Greek exit from the euro would not only result in a run on Spanish and Italian bonds, but it would also likely result in a run on Spanish and Italian banks.

If Greece is allowed to leave the euro, that will be a signal that other countries will eventually be allowed to leave as well.  Nobody in their right mind would want their euros stuck in Spanish or Italian banks if those countries end up converting back to national currencies.

Fear is a powerful motivator.  If Greece converts their euros back to drachmas, that will be a clear signal that all euros are not created equally.  The race to move money into German banks will accelerate dramatically.

And a Greek exit from the euro is looking more likely with each passing day.  Even the IMF is now admitting that it is a very real possibility….

Christine Lagarde, head of the IMF, warned she was “technically prepared for anything” and said the utmost effort must be made to ensure any Greek exit was orderly. The effect was likely to be “quite messy” with risks to growth, trade and financial markets. “It is something that would be extremely expensive and would pose great risks but it is part of options that we must technically consider,” she said.

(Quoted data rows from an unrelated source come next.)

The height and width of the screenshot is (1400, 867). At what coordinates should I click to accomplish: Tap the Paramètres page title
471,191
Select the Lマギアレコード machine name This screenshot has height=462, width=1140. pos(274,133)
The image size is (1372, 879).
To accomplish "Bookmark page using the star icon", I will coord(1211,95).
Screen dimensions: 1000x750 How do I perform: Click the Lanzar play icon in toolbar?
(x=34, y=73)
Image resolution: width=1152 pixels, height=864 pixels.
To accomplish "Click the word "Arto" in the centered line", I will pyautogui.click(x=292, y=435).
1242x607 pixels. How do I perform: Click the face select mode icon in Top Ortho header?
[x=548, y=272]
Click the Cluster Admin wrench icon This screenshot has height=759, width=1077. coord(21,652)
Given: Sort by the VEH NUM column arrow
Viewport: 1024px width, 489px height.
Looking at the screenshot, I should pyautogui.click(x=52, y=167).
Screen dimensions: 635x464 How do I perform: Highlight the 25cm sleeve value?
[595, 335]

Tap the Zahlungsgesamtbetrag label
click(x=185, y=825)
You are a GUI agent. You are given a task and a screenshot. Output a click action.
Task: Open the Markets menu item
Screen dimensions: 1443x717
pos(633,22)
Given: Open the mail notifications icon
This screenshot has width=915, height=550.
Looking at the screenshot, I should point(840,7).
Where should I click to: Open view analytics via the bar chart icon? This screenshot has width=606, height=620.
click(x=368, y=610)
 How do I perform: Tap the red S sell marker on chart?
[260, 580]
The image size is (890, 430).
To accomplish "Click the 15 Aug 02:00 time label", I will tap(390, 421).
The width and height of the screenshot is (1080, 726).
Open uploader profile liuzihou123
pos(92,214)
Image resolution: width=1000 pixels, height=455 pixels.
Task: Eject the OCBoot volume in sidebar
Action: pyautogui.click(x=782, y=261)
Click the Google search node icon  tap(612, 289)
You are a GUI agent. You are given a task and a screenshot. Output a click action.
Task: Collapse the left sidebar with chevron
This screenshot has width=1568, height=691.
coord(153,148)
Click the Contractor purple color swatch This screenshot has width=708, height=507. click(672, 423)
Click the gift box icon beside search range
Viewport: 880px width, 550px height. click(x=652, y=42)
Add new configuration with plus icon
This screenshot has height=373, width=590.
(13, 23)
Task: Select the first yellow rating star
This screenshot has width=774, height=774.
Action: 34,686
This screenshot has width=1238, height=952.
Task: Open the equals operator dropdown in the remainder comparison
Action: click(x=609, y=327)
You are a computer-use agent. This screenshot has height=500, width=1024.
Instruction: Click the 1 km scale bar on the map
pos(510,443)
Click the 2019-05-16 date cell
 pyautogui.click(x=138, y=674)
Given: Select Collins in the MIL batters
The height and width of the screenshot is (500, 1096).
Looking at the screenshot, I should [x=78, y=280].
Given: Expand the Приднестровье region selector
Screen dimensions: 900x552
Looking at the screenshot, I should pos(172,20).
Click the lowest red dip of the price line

Meanwhile, banks in other troubled European nations are already on shaky ground.  The Spanish banking system is an absolute disaster zone at this point and on Monday night Moody’s downgraded the credit ratings of 26 Italian banks.

The situation in Italy is especially worth keeping a close eye on.  As Ambrose Evans-Pritchard recently noted, things are not looking good for Italy at all….

Italy’s former premier Romano Prodi said the EU risks instant contagion to Spain, Italy, and France if Greece leaves. “The whole house of cards will come down”, he said

Angelo Drusiani from Banca Albertini said the only way to avert catstrophe is to convert the European Central Bank into a lender of last resort. Otherwise Italy faces “massive devaluation, three to five years of hyperinflation, and unbearable unemployment.”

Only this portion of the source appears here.